AIM
Please write out the data below again, switching "Viewport" to "Window" and leaving everything else unchanged.
[start of THE INPUT]
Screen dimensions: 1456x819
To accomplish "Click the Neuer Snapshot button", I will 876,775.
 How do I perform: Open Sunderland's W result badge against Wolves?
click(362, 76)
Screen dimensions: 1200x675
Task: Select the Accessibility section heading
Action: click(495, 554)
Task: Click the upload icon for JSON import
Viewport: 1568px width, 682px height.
[end of THE INPUT]
FULL OUTPUT
Screen dimensions: 1456x819
To accomplish "Click the Neuer Snapshot button", I will 876,775.
 How do I perform: Open Sunderland's W result badge against Wolves?
click(362, 76)
Screen dimensions: 1200x675
Task: Select the Accessibility section heading
Action: click(495, 554)
Task: Click the upload icon for JSON import
Window: 1568px width, 682px height.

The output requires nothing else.